[Text and item location entries]
_ _ _ _

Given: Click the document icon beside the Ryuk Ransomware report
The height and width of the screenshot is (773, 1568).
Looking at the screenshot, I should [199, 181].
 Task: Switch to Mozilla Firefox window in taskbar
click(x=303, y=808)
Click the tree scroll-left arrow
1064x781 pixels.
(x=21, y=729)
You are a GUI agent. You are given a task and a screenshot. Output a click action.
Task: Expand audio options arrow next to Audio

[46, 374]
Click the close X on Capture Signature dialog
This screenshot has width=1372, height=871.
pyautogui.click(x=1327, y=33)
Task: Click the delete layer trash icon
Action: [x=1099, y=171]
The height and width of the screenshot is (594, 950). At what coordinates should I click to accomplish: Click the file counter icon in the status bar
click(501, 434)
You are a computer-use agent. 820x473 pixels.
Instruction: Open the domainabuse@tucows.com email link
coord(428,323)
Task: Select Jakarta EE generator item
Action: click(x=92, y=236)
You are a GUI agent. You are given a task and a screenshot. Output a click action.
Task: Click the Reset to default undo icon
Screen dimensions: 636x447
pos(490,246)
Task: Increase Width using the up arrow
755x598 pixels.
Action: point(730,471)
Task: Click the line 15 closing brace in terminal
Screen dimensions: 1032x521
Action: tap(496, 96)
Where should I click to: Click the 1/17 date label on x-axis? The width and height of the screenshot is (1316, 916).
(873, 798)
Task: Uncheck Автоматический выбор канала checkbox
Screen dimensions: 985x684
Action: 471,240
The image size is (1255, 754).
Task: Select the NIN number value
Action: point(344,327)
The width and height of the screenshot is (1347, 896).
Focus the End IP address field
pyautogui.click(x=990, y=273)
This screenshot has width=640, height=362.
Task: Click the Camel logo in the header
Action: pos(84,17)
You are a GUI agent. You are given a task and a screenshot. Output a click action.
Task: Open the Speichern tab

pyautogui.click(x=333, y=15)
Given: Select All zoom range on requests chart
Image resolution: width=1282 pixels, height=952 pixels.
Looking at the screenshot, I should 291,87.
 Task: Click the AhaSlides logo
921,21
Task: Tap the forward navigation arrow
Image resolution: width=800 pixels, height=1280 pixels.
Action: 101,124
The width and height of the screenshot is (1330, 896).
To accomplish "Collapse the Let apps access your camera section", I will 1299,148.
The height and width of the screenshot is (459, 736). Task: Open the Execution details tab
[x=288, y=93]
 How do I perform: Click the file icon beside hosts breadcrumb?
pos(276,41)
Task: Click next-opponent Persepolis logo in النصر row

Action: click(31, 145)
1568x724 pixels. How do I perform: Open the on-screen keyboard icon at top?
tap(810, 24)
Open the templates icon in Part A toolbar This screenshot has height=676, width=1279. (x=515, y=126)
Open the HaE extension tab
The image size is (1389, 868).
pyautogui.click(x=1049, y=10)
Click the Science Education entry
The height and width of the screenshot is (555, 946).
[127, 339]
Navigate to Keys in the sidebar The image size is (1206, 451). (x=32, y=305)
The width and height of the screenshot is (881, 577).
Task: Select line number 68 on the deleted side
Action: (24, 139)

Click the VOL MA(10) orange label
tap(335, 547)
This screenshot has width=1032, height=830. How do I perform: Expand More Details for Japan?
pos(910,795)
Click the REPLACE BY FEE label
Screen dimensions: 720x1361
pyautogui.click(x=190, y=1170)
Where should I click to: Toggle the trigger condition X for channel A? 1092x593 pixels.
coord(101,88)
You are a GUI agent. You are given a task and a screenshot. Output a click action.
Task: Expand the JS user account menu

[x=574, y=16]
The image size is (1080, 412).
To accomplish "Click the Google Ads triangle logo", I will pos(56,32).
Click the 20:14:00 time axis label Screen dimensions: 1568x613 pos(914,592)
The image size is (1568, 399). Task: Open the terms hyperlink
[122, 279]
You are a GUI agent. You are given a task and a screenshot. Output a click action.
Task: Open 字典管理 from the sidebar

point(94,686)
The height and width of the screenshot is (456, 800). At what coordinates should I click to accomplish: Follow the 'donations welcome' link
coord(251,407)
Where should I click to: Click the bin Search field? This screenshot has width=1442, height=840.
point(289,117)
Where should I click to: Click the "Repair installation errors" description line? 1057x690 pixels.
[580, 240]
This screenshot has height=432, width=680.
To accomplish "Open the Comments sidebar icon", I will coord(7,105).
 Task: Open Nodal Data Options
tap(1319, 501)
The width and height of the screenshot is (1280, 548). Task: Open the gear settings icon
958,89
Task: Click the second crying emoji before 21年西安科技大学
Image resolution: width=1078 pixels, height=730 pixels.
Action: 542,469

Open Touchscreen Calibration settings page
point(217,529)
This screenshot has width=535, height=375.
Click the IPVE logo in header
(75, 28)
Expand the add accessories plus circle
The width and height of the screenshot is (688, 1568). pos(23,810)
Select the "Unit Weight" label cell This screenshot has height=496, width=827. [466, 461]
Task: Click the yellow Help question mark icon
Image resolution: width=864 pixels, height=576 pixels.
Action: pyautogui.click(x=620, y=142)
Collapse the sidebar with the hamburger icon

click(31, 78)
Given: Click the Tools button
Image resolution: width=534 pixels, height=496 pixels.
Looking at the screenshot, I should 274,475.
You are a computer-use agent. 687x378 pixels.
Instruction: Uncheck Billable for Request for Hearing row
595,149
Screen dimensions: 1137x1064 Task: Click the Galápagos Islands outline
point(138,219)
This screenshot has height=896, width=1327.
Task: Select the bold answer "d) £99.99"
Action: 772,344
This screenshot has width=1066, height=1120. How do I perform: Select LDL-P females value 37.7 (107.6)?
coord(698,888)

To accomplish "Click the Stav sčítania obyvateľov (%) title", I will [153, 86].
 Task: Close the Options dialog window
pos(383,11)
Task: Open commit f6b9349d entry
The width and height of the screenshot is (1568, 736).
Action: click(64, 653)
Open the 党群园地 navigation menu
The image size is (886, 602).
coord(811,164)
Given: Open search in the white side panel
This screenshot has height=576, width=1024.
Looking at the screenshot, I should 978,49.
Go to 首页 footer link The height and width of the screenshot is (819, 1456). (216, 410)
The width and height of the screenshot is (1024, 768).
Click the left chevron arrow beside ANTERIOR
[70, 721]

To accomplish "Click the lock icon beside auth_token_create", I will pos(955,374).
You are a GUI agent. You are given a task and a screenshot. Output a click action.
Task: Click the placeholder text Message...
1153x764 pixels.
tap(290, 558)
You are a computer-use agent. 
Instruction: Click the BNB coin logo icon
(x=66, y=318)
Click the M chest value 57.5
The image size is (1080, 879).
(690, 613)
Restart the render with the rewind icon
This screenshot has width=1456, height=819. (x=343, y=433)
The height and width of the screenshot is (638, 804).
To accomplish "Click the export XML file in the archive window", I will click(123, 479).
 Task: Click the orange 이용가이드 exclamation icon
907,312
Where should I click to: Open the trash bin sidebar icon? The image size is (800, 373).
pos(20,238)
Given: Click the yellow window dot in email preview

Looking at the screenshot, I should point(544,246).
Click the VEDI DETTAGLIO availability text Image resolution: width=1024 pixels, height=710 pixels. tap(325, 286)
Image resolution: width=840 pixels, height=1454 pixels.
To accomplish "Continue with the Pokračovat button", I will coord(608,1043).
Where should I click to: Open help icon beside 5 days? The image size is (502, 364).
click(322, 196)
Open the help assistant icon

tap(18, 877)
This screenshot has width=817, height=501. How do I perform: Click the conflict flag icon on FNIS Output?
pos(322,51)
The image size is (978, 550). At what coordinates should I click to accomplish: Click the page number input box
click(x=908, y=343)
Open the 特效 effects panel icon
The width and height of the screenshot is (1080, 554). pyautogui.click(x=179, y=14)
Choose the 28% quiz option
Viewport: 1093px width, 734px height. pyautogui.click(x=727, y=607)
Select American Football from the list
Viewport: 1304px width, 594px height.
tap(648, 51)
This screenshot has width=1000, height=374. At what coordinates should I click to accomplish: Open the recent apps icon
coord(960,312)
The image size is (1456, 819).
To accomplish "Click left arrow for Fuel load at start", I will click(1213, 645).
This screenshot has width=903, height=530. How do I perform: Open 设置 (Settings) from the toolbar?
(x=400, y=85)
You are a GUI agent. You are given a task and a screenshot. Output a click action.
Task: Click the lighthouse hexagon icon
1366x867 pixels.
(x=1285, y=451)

_ _ _ _

■ **Exercise**
Please count the lines in the rows above that contain the word "menu", and reply with the number alone.

■ **Task solution**
2